*** Opening of Data in this exercise ***

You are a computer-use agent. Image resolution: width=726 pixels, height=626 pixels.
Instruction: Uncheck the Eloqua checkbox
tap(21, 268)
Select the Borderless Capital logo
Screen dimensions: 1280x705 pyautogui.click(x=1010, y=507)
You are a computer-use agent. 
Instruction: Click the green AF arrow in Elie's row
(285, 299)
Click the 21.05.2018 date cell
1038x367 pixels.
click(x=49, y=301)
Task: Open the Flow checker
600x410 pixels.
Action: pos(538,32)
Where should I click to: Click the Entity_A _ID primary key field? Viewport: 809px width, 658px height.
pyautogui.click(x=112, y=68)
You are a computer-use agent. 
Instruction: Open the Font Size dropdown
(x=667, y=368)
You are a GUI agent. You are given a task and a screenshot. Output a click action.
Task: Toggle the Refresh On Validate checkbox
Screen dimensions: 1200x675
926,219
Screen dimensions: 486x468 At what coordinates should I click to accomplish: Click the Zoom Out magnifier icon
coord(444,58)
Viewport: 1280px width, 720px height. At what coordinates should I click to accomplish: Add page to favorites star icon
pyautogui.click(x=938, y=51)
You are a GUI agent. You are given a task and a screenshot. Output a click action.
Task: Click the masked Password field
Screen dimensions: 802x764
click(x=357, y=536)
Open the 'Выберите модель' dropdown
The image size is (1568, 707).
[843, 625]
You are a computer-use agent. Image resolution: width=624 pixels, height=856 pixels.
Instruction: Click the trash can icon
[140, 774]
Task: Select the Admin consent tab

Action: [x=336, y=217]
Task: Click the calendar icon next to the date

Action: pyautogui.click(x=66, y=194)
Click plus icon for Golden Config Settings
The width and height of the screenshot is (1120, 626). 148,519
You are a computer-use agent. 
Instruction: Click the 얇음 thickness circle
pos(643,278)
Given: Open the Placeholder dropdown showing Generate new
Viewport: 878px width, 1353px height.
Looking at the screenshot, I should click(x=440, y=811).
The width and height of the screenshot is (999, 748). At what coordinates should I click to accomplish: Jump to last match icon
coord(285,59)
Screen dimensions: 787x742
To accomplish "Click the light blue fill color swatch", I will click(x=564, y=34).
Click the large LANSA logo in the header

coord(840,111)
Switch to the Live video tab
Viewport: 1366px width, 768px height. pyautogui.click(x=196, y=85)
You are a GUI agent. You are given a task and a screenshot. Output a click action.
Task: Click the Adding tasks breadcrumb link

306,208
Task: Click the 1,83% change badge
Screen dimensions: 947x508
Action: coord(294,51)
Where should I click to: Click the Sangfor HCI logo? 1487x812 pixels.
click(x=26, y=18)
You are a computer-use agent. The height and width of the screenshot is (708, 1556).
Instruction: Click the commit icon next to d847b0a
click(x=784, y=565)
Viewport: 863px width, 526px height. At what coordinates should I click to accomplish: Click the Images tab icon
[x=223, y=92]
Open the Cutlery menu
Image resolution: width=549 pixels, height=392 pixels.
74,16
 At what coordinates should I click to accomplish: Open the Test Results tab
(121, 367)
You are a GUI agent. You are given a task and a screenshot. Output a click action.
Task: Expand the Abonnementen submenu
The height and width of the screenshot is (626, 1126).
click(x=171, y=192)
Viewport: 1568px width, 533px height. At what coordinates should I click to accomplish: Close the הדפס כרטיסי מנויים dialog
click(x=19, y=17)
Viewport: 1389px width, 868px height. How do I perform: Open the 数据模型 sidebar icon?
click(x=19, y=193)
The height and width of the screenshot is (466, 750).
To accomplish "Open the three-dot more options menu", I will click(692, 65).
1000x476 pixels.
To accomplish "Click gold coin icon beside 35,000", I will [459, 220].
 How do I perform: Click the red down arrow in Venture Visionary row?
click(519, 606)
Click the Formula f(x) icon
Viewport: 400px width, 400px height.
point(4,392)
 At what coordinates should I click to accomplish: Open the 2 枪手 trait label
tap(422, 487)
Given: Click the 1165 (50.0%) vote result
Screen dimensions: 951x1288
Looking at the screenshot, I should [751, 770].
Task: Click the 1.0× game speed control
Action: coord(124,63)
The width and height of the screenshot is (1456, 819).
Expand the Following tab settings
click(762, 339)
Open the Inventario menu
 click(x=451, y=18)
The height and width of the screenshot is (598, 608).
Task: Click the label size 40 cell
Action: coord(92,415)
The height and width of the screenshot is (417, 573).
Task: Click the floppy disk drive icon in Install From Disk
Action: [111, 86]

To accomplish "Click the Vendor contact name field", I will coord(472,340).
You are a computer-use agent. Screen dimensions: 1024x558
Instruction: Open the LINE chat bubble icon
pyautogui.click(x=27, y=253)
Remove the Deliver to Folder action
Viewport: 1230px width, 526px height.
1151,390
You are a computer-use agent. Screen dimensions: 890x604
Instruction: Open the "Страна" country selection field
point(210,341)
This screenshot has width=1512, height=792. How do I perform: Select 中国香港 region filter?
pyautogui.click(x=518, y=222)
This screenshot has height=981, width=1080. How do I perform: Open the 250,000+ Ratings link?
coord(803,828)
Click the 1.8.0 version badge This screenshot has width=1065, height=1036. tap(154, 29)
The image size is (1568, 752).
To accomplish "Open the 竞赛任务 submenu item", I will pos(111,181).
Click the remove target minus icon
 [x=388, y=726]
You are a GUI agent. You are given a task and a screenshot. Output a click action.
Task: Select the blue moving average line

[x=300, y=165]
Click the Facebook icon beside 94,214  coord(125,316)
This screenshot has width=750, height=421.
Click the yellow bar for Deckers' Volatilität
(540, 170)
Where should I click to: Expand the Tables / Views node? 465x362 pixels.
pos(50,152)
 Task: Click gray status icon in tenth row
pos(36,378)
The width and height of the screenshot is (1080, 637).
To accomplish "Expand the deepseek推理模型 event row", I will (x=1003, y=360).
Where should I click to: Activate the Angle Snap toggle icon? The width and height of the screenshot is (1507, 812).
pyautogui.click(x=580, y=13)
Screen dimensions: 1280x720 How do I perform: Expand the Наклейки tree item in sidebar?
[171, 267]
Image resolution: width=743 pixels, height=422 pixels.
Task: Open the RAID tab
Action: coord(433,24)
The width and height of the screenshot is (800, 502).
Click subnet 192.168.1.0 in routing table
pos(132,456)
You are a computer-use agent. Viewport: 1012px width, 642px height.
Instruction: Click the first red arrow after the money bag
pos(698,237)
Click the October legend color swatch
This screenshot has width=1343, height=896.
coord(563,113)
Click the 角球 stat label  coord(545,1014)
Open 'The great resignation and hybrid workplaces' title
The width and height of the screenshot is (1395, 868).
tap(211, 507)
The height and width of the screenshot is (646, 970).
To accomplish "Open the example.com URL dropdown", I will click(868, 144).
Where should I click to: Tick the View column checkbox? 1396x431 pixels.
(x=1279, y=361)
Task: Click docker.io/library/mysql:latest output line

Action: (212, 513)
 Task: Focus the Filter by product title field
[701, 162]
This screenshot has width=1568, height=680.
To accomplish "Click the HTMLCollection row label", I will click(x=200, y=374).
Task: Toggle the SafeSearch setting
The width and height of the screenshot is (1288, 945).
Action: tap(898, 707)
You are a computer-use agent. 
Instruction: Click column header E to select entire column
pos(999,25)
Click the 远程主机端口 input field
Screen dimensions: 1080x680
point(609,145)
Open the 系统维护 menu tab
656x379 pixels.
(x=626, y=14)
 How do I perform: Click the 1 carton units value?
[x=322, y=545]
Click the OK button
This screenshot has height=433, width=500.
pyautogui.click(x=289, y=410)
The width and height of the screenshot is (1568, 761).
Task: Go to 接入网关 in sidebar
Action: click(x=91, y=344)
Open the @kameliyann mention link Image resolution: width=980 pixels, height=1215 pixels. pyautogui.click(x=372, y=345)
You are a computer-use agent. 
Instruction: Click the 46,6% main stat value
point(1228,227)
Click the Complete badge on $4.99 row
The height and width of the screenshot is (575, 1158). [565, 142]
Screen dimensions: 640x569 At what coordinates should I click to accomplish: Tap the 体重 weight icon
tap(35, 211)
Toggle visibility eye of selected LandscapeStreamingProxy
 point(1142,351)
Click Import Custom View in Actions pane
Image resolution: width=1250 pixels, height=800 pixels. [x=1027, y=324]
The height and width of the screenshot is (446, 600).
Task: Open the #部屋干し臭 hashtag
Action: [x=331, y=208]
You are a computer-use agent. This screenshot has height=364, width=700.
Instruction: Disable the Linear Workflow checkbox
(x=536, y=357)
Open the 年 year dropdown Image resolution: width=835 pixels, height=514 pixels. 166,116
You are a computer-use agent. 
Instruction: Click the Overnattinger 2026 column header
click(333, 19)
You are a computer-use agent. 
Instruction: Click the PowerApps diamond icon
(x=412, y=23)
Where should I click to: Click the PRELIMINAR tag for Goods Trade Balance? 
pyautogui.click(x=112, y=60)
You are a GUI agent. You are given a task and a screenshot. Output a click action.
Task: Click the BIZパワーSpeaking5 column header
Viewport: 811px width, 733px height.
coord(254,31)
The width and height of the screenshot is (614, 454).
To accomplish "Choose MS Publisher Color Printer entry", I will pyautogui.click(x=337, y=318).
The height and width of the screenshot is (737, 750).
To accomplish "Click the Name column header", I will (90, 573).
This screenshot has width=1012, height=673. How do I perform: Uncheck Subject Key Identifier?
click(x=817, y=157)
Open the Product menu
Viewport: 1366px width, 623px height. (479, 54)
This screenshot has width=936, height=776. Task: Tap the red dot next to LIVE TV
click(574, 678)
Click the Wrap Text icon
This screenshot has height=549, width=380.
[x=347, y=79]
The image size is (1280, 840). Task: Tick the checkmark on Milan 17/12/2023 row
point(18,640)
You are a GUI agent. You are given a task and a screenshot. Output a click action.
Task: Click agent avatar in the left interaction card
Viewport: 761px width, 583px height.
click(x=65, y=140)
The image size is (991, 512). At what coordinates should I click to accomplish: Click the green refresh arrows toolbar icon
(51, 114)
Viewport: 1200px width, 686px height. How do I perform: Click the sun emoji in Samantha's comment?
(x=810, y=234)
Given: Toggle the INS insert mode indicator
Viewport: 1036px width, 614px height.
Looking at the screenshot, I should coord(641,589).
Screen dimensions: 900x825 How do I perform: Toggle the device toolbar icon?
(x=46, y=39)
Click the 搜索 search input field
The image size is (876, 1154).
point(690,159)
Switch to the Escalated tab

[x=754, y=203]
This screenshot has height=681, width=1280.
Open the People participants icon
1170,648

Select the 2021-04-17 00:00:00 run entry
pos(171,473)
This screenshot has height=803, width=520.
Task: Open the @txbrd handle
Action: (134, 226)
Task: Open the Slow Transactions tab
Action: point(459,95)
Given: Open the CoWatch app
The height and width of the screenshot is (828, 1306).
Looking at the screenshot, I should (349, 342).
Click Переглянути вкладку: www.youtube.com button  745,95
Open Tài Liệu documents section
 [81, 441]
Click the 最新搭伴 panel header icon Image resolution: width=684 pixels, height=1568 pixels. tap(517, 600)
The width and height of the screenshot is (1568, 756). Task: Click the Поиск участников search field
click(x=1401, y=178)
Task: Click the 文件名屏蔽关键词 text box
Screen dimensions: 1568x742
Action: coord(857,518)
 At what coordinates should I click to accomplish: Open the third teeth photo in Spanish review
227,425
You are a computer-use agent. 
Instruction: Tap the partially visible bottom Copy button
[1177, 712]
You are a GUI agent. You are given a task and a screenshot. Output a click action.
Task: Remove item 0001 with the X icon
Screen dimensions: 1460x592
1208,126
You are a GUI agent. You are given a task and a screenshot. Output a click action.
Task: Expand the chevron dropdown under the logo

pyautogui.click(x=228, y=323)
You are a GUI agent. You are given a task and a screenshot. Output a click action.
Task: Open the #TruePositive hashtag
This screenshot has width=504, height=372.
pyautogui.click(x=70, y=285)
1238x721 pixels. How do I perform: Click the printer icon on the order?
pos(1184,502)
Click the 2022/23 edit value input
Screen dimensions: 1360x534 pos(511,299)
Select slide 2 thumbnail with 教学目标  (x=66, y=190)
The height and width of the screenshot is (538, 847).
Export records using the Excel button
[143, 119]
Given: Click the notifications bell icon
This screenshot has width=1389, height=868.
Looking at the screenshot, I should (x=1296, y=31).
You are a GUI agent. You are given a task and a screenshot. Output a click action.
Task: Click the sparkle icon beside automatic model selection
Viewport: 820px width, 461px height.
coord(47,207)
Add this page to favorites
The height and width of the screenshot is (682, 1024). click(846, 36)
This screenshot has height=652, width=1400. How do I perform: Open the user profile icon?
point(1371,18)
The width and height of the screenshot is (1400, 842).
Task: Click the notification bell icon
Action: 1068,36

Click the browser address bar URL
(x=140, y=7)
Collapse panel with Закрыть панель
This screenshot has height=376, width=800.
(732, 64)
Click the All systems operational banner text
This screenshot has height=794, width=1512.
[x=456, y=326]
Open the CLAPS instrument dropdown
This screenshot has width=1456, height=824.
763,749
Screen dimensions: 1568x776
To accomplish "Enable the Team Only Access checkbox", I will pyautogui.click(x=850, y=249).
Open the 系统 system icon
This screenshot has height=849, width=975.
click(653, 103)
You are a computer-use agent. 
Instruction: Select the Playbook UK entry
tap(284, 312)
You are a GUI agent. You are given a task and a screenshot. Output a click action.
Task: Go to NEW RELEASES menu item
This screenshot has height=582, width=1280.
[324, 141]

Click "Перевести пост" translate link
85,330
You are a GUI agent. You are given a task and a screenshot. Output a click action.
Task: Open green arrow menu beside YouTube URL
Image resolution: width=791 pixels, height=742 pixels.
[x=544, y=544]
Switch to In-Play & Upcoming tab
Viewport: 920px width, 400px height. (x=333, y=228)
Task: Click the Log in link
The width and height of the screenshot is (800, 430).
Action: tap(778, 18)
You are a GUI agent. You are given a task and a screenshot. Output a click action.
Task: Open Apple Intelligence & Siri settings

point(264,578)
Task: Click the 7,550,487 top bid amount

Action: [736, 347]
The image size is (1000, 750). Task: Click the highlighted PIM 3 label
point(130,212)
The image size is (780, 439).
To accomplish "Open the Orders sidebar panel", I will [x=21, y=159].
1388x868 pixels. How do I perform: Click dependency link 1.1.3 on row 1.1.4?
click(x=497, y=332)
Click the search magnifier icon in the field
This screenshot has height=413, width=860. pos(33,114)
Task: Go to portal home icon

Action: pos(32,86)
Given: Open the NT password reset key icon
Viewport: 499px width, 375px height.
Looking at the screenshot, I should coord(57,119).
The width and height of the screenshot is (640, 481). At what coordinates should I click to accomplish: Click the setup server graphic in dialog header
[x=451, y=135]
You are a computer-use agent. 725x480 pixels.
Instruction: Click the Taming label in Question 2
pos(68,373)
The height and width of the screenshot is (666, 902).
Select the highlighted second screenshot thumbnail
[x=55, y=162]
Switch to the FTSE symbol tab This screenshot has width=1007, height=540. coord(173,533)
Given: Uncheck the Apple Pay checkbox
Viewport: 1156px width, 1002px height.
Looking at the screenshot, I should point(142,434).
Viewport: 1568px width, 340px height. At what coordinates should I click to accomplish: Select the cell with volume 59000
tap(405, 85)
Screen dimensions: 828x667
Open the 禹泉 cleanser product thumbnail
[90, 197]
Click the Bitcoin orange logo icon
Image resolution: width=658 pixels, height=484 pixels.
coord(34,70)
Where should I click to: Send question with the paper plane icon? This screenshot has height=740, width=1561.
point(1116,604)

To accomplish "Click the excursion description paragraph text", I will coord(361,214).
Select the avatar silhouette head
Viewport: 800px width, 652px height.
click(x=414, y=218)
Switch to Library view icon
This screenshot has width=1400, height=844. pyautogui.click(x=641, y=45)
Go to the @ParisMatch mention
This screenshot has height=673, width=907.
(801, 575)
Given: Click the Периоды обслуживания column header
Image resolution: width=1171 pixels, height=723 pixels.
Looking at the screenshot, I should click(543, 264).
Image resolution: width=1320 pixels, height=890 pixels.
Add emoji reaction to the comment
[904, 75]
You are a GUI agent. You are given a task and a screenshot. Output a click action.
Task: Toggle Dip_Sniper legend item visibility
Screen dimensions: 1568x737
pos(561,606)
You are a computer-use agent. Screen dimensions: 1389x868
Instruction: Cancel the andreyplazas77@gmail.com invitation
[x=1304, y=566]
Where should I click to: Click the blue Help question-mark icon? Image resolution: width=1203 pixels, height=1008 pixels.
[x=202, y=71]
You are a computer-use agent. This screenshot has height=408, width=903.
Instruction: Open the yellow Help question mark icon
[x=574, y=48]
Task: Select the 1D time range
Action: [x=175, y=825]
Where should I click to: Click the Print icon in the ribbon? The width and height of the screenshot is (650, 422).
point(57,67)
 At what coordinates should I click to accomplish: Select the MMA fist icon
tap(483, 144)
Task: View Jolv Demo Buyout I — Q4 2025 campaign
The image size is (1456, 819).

*** Close of Data in this exercise ***

Gather each line of the listing that holds the string "submenu".

_Result for this task_.
Task: Expand the Abonnementen submenu
To accomplish "Open the 竞赛任务 submenu item", I will pos(111,181).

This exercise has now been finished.